#### DATA FOR ANALYSIS ####

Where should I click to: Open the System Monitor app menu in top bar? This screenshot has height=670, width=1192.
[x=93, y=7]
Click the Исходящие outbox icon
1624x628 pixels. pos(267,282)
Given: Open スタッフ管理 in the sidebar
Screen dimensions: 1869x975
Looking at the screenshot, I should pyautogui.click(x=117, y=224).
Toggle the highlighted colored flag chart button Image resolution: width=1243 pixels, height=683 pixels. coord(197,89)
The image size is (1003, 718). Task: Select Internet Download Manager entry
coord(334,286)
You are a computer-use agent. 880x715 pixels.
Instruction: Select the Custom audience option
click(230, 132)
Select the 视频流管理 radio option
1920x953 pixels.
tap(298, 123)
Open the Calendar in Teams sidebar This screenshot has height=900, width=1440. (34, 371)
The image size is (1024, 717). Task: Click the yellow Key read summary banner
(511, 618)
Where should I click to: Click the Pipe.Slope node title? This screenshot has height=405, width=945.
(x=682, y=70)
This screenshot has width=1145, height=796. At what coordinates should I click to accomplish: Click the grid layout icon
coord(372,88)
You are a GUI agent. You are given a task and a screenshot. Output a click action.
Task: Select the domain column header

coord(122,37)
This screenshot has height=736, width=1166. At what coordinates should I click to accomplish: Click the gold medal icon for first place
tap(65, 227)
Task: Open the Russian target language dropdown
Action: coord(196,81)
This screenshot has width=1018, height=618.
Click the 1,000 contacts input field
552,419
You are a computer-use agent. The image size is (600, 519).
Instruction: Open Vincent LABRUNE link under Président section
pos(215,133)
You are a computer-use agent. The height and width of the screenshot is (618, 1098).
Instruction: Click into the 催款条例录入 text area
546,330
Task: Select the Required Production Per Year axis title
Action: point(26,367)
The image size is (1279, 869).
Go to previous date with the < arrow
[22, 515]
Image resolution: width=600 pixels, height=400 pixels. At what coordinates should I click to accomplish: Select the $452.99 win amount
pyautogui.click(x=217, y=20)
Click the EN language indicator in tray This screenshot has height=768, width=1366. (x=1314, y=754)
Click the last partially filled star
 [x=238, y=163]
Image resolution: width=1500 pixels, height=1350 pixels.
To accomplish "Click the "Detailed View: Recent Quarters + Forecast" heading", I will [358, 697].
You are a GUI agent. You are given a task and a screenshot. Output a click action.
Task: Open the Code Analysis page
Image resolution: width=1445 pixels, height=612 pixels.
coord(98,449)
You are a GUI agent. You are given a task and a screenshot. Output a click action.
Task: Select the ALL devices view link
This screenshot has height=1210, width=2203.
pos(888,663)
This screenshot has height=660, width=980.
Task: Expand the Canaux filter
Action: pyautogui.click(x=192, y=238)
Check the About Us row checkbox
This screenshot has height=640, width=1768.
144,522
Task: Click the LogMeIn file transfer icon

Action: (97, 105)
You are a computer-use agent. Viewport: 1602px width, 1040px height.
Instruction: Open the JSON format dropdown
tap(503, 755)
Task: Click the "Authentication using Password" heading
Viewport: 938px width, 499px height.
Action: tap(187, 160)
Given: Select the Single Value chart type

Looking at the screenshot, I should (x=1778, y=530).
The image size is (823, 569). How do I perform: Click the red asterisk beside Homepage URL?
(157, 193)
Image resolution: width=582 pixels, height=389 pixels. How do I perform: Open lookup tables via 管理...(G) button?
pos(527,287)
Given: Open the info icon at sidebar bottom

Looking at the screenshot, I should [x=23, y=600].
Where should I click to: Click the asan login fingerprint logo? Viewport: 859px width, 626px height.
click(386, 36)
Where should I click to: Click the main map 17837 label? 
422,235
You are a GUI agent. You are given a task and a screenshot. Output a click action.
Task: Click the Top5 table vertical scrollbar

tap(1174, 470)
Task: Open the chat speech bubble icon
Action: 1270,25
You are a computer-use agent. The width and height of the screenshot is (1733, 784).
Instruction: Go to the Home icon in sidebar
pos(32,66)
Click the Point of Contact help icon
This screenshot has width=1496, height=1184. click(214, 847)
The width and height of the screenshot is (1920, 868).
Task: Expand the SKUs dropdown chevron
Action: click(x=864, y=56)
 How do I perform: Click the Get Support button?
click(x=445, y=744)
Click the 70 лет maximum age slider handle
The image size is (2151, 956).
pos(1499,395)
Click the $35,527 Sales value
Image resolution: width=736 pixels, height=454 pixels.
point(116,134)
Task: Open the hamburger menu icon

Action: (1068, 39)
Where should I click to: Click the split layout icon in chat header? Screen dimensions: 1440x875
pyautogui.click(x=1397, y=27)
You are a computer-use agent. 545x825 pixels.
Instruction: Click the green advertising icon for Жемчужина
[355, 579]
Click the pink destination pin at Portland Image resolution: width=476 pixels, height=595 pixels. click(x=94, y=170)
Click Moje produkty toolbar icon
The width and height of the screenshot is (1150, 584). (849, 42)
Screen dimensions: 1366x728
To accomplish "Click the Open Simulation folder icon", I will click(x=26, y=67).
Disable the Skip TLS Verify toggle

####

YOUR OBJECTIVE:
A word-for-word copy of the material is required.

EXPECTED OUTPUT:
Where should I click to: Open the System Monitor app menu in top bar? This screenshot has height=670, width=1192.
[x=93, y=7]
Click the Исходящие outbox icon
1624x628 pixels. pos(267,282)
Given: Open スタッフ管理 in the sidebar
Screen dimensions: 1869x975
Looking at the screenshot, I should pyautogui.click(x=117, y=224).
Toggle the highlighted colored flag chart button Image resolution: width=1243 pixels, height=683 pixels. coord(197,89)
The image size is (1003, 718). Task: Select Internet Download Manager entry
coord(334,286)
You are a computer-use agent. 880x715 pixels.
Instruction: Select the Custom audience option
click(230, 132)
Select the 视频流管理 radio option
1920x953 pixels.
tap(298, 123)
Open the Calendar in Teams sidebar This screenshot has height=900, width=1440. (34, 371)
The image size is (1024, 717). Task: Click the yellow Key read summary banner
(511, 618)
Where should I click to: Click the Pipe.Slope node title? This screenshot has height=405, width=945.
(x=682, y=70)
This screenshot has width=1145, height=796. At what coordinates should I click to accomplish: Click the grid layout icon
coord(372,88)
You are a GUI agent. You are given a task and a screenshot. Output a click action.
Task: Select the domain column header

coord(122,37)
This screenshot has height=736, width=1166. At what coordinates should I click to accomplish: Click the gold medal icon for first place
tap(65, 227)
Task: Open the Russian target language dropdown
Action: coord(196,81)
This screenshot has width=1018, height=618.
Click the 1,000 contacts input field
552,419
You are a computer-use agent. The image size is (600, 519).
Instruction: Open Vincent LABRUNE link under Président section
pos(215,133)
You are a computer-use agent. The height and width of the screenshot is (618, 1098).
Instruction: Click into the 催款条例录入 text area
546,330
Task: Select the Required Production Per Year axis title
Action: point(26,367)
The image size is (1279, 869).
Go to previous date with the < arrow
[22, 515]
Image resolution: width=600 pixels, height=400 pixels. At what coordinates should I click to accomplish: Select the $452.99 win amount
pyautogui.click(x=217, y=20)
Click the EN language indicator in tray This screenshot has height=768, width=1366. (x=1314, y=754)
Click the last partially filled star
 [x=238, y=163]
Image resolution: width=1500 pixels, height=1350 pixels.
To accomplish "Click the "Detailed View: Recent Quarters + Forecast" heading", I will [358, 697].
You are a GUI agent. You are given a task and a screenshot. Output a click action.
Task: Open the Code Analysis page
Image resolution: width=1445 pixels, height=612 pixels.
coord(98,449)
You are a GUI agent. You are given a task and a screenshot. Output a click action.
Task: Select the ALL devices view link
This screenshot has height=1210, width=2203.
pos(888,663)
This screenshot has height=660, width=980.
Task: Expand the Canaux filter
Action: pyautogui.click(x=192, y=238)
Check the About Us row checkbox
This screenshot has height=640, width=1768.
144,522
Task: Click the LogMeIn file transfer icon

Action: (97, 105)
You are a computer-use agent. Viewport: 1602px width, 1040px height.
Instruction: Open the JSON format dropdown
tap(503, 755)
Task: Click the "Authentication using Password" heading
Viewport: 938px width, 499px height.
Action: tap(187, 160)
Given: Select the Single Value chart type

Looking at the screenshot, I should (x=1778, y=530).
The image size is (823, 569). How do I perform: Click the red asterisk beside Homepage URL?
(157, 193)
Image resolution: width=582 pixels, height=389 pixels. How do I perform: Open lookup tables via 管理...(G) button?
pos(527,287)
Given: Open the info icon at sidebar bottom

Looking at the screenshot, I should [x=23, y=600].
Where should I click to: Click the asan login fingerprint logo? Viewport: 859px width, 626px height.
click(386, 36)
Where should I click to: Click the main map 17837 label? 
422,235
You are a GUI agent. You are given a task and a screenshot. Output a click action.
Task: Click the Top5 table vertical scrollbar

tap(1174, 470)
Task: Open the chat speech bubble icon
Action: 1270,25
You are a computer-use agent. The width and height of the screenshot is (1733, 784).
Instruction: Go to the Home icon in sidebar
pos(32,66)
Click the Point of Contact help icon
This screenshot has width=1496, height=1184. click(214, 847)
The width and height of the screenshot is (1920, 868).
Task: Expand the SKUs dropdown chevron
Action: click(x=864, y=56)
 How do I perform: Click the Get Support button?
click(x=445, y=744)
Click the 70 лет maximum age slider handle
The image size is (2151, 956).
pos(1499,395)
Click the $35,527 Sales value
Image resolution: width=736 pixels, height=454 pixels.
point(116,134)
Task: Open the hamburger menu icon

Action: (1068, 39)
Where should I click to: Click the split layout icon in chat header? Screen dimensions: 1440x875
pyautogui.click(x=1397, y=27)
You are a computer-use agent. 545x825 pixels.
Instruction: Click the green advertising icon for Жемчужина
[355, 579]
Click the pink destination pin at Portland Image resolution: width=476 pixels, height=595 pixels. click(x=94, y=170)
Click Moje produkty toolbar icon
The width and height of the screenshot is (1150, 584). (849, 42)
Screen dimensions: 1366x728
To accomplish "Click the Open Simulation folder icon", I will click(x=26, y=67).
Disable the Skip TLS Verify toggle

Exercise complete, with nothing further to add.